Меня же интересовала именно мораль.
«Круглянский мост» был напечатан в журнале «Полымя», который в то время редактировал Павел Ковалев, — Павэлак, как его немного пренебрежительно звали молодые. По своей природе это был неплохой человек, не фанатичный большевик, рассудительный и осмотрительный. Больших сложностей с публикацией не было: дальновидный редактор[242] сперва заручился поддержкой ЦК. Секретарь ЦК по пропаганде, бывший партизан Пилотович, повесть одобрил. Как потом говорил редактор, Пилотовича подкупила заключительная фраза о комиссаре, которого, как ангела-спасителя, ждет в яме подросток-партизан Степка. Обычно в своих произведениях я принципиально избегал образов коммунистов-комиссаров, но здесь сделал намек. Комиссара в повести нет и в то же время он как бы есть. Так сказать, гипотетически комиссар, который должен появиться, чтобы спасти Степку. Время показало, что это был выигрышный ход, который в белорусском издании в целом оправдал себя. Редактор «Літаратура і мастацтва», сам бывший политрук-комиссар Леонид Прокша напечатал в своей газете собственноручную статью, апологетическую по отношению к повести полностью. Я перевел «Круглянский мост» на русский язык и отвез в «Новый мир».

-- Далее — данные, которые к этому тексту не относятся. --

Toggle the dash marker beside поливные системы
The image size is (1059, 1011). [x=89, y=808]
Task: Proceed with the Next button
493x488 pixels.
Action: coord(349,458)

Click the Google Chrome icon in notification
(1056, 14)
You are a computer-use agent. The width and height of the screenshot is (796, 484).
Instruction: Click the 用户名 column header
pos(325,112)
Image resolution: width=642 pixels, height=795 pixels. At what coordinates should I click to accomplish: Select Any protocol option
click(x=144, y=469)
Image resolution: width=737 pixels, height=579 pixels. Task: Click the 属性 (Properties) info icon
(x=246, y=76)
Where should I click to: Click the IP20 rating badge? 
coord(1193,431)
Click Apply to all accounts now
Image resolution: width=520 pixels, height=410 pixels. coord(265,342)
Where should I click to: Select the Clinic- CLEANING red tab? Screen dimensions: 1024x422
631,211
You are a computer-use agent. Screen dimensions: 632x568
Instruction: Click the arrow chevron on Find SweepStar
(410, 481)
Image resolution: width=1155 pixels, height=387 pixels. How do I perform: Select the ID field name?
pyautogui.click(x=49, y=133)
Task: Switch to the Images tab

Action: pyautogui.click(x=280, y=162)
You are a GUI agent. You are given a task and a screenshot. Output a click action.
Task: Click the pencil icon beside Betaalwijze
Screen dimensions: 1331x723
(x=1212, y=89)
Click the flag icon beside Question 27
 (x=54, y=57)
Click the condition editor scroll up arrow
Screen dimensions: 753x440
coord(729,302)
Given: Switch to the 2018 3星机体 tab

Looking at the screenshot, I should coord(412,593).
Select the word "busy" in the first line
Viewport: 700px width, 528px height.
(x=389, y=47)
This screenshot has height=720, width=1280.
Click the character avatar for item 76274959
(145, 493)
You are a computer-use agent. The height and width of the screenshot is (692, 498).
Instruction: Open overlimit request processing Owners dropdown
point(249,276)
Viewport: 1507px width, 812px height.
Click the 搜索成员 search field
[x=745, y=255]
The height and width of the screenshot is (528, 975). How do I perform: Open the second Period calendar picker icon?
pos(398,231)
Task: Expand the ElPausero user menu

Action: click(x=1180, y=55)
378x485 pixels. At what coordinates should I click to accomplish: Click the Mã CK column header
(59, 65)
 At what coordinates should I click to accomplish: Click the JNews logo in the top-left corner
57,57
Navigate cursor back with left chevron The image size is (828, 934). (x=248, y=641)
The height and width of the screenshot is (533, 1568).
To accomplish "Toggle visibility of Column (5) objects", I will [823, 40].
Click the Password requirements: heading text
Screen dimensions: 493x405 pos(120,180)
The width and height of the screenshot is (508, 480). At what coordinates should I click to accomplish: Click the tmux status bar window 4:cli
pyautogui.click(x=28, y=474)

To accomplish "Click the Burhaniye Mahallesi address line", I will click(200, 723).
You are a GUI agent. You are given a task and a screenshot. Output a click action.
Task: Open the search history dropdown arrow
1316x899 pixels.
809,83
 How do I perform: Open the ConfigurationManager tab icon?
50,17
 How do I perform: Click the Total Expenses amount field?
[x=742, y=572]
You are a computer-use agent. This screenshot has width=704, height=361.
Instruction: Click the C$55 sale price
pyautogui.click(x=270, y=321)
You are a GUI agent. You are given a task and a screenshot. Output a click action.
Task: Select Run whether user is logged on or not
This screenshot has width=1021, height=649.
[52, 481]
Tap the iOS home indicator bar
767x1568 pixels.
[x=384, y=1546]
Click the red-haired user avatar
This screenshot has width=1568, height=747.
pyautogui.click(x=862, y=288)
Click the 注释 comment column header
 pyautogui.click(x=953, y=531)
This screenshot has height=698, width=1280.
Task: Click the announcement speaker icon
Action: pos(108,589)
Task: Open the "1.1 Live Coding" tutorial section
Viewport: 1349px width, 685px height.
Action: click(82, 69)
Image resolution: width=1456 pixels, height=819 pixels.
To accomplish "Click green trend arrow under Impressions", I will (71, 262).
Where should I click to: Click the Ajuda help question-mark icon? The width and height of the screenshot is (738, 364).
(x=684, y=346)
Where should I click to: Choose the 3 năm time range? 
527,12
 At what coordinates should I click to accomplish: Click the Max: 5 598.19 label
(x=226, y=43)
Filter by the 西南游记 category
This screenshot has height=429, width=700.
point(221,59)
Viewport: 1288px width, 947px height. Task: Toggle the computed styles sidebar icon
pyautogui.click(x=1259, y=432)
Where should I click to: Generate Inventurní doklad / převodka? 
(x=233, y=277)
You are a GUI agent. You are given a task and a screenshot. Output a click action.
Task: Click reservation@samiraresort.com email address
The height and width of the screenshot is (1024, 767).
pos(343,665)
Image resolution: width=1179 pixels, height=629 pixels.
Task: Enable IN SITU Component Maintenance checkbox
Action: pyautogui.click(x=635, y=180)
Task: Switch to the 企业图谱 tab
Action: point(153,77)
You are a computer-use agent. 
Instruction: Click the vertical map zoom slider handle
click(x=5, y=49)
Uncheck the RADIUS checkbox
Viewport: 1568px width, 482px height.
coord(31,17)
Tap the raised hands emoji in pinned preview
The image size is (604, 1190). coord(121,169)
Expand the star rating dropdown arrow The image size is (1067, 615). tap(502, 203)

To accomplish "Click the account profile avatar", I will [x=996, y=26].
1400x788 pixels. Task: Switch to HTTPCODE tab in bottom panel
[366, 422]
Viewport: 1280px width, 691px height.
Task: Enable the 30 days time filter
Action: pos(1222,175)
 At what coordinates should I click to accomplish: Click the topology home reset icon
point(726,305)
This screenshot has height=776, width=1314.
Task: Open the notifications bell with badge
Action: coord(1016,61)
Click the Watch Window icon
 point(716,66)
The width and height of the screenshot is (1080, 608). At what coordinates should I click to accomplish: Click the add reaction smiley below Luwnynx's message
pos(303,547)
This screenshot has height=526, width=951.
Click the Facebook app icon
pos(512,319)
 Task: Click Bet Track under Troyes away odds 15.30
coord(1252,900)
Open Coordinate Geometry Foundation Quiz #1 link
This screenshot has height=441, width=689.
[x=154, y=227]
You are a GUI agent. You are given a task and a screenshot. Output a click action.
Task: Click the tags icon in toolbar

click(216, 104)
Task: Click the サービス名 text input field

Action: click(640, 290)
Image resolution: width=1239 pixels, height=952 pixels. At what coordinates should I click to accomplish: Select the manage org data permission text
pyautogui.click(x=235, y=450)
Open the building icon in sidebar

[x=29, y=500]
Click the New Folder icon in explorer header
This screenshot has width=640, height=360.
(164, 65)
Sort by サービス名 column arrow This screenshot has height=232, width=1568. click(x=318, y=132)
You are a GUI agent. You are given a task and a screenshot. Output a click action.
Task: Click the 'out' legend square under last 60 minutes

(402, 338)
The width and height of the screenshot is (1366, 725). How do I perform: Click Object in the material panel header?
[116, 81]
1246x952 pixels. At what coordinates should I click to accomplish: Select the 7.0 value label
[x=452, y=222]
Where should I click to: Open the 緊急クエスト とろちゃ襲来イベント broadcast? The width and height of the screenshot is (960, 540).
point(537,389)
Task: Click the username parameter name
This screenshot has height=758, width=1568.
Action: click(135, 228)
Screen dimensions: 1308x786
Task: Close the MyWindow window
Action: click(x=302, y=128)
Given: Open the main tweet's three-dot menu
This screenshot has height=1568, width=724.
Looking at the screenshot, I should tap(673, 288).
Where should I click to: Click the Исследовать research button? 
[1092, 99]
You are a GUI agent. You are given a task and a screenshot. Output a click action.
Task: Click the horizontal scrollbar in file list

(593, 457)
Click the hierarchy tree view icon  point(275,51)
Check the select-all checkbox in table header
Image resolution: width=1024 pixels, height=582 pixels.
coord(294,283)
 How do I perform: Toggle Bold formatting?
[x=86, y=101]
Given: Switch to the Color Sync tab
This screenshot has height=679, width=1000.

Конечно, я мог бы не печатать повесть по-русски, тем более забота над переводом не доставляла мне радости, как раз наоборот. Я извел на него куда больше бумаги и потратил больше времени, чем на белорусский оригинал. Однако новомирцы просили и неоднократно о своей просьбе напоминали, чтобы я, как только что-нибудь напишется, сразу отдавал новую вещь им. Твардовский предлагал аванс (даже безвозвратный — в случае, если ничего не напишется). Я жил небогато, но авансы старался не брать. А тут как раз что-то написалось да еще одобрено на уровне ЦК. Как было воздержаться? К тому же подумалось, что, может, умиротворю этой повестью своих врагов, а заодно и врагов «Нового мира».
И правда, повесть новомирцам понравилась.
Когда я приехал, Твардовский был в хорошем настроении, сказал, что эта повесть, может, лучшее из всего, что я напечатал в русских журналах. Свежая тема и благородная идея. Наверное, давно бы надо белорусским литераторам присмотреться повнимательнее к своей партизанке, где далеко не все белое, а немало и черного. Но кто их к этому подвигнет? Этот ваш Бровка, у которого давно «слиплись веки», или Гришка-свинопас Шамякин? Я сказал, что Шамякин не Гришка, а Иван. «Одна порода, — сказал Твардовский, — я ее знаю.[243] У самого предки оттуда, из Беларуси. Есть ли у вас там, в Союзе, какой-нибудь мудрый еврей? Вам очень не хватает мудрого старого еврея».
Еще он сказал, что мне надо учиться не только у русской литературы, которая давно задушена идеологией, но и у западной, где очень сильно влияние экзистенциализма. Камю, например. Его роман «Чума» — это же Евангелие двадцатого века. Конечно, мы — не французы, у нас своя боль, но всё же… Он, Твардовский, разумеется, уважает Пушкина, но предпочитает Некрасова. Хотя вообще-то стихов не любит и даже хотел бросить их писать. Такой был разговор перед публикацией «Круглянского моста» в «Новом мире».